The onus on booking acts from Hong Kong and across Asia would continue, too, with Hill saying: “it somehow really came together this year… You could see that in the audience, you could see that the diversity and the response was unprecedented and so obviously that’s the future of the festival… to keep that balance.”
One thing that will not be happening, though, is a return to Clockenflap’s previous location – fan favourite West Kowloon.
“I’m going to say this now, once and for all, it is impossible for Clockenflap to go back to West Kowloon,” Hill said. “There were some design choices that were made by the architects of the West Kowloon Cultural District which basically prevented us from going back, because there just isn’t the space.”
Hill said he hoped the festival could stay in Central. “I think Hong Kong needs a space like Central for it to be what it aspires to be, which is a world-class events hub. It’s got this fantastic, spectacular harbourfront,” he said. “But there’s always a reason to dig it up and build a shopping centre, right?”

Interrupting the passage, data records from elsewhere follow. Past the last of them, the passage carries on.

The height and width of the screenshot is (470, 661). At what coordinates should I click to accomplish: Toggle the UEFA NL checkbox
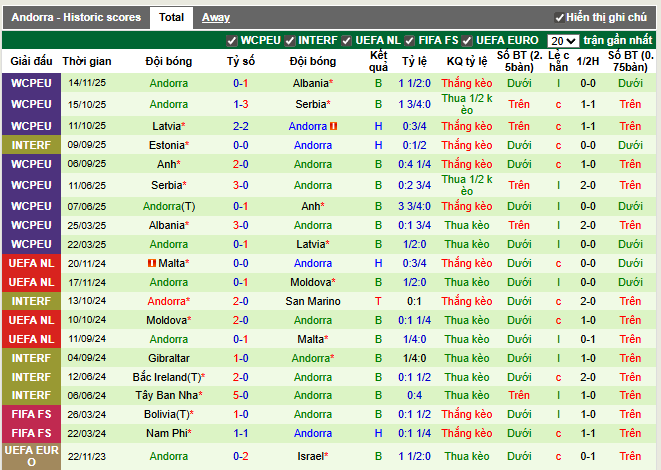point(348,40)
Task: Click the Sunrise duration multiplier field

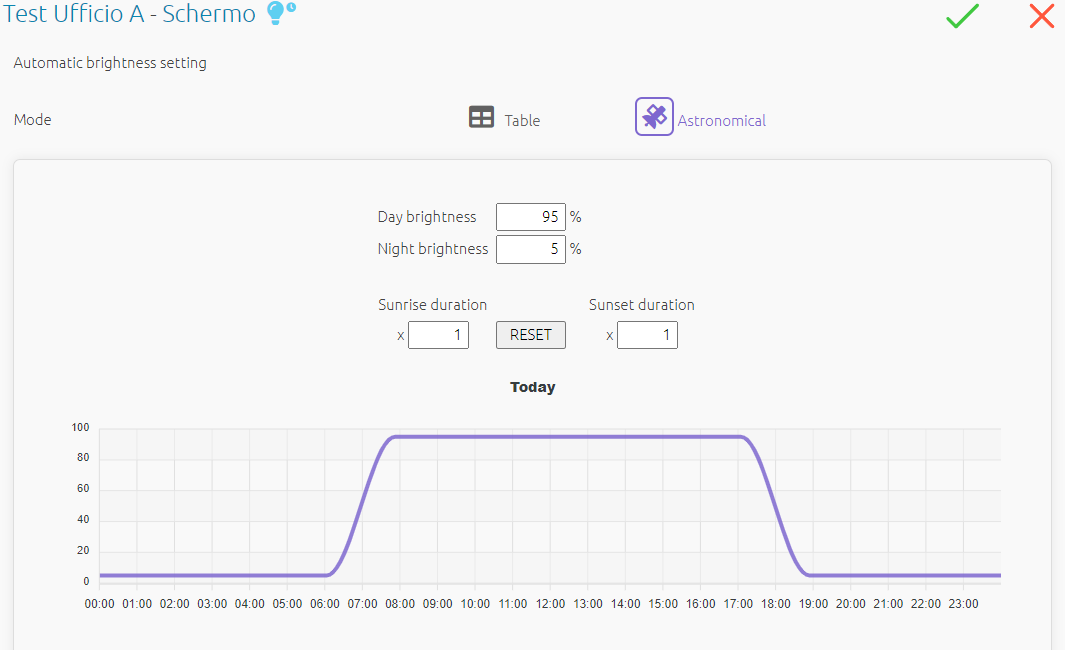Action: pos(438,335)
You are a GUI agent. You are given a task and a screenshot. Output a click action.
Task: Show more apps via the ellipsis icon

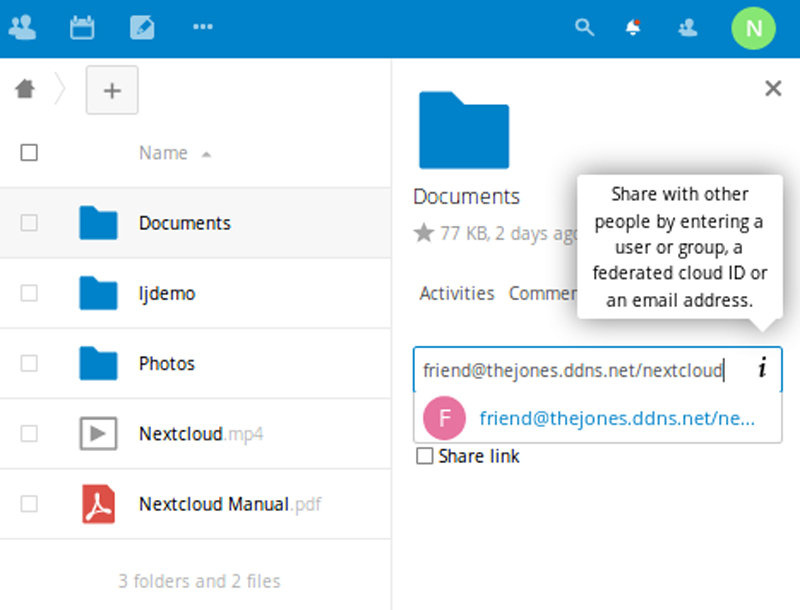click(203, 27)
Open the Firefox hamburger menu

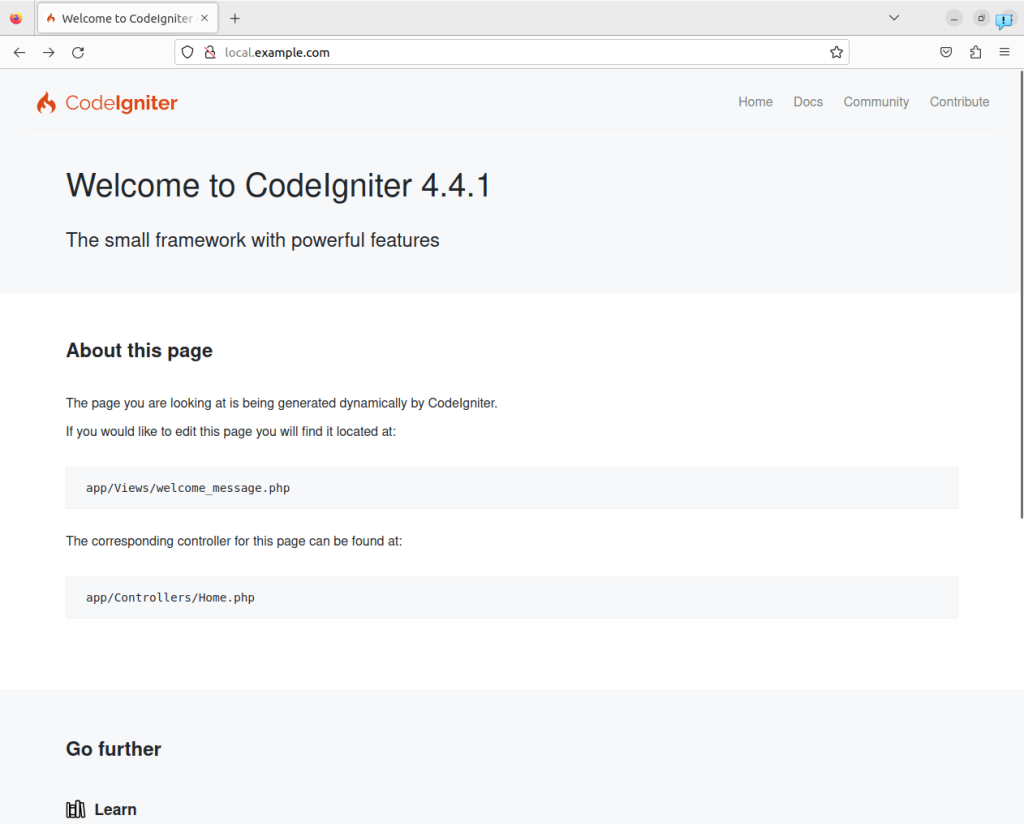pos(1004,52)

Since Clockenflap moved to Central Harbourfront, part of the site once used by the festival was sold for HK$50.8 billion to construct three commercial towers, government facilities and a reconstruction of the Star Ferry Clock Tower.
Despite losing ground to official buildings, Hill said “we’ve always found a way to work together [with the government].”
“In the very beginning there was a lack of understanding of what a festival of the scale that we were aspiring to, why that was important,” he said. “So we soldiered on and showed people what it means and why it’s important and now we’re very much loved by the powers that be.”
When asked about Live Nation’s safety record – with 200 deaths and 750 injuries linked to its events – Hill said: “We’re right on the bleeding edge of this.”
He and Clockenflap’s executive producer, Matt Jones, studied crowd science “under a gentleman called professor Keith Still,” an expert in teaching the principles and applications of crowd safety and crowd risk analysis. “I take crowd science as a particular interest,” Hill said.
Sweeting added: “And this isn’t a recent thing. Mike and Matt went off and did these qualifications many years pre-pandemic.”
Live Nation took “a strong interest in what expertise Mike and much of the team can bring to the wider group with that experience, and how we approach the crowd side of things,” Sweeting added.
Hill said the challenge now was to “bring everyone else up to the same level and make sure that there are no disasters in Hong Kong or anywhere else in Asia.” But at Clockenflap, “you’re in safe hands.”
Looking ahead to December’s festival, Sweeting said “the line-up is lining up.”
For Hill, that is when people will see what the Live Nation acquisition means for Clockenflap.
“I think that people will judge us based on what it is that we actually do, rather than what we represent from a business ownership perspective,” he said.
“And we’re confident – because we wouldn’t have done the deal that we did if that wasn’t the case – that we can continue to operate autonomously and do what we love doing.”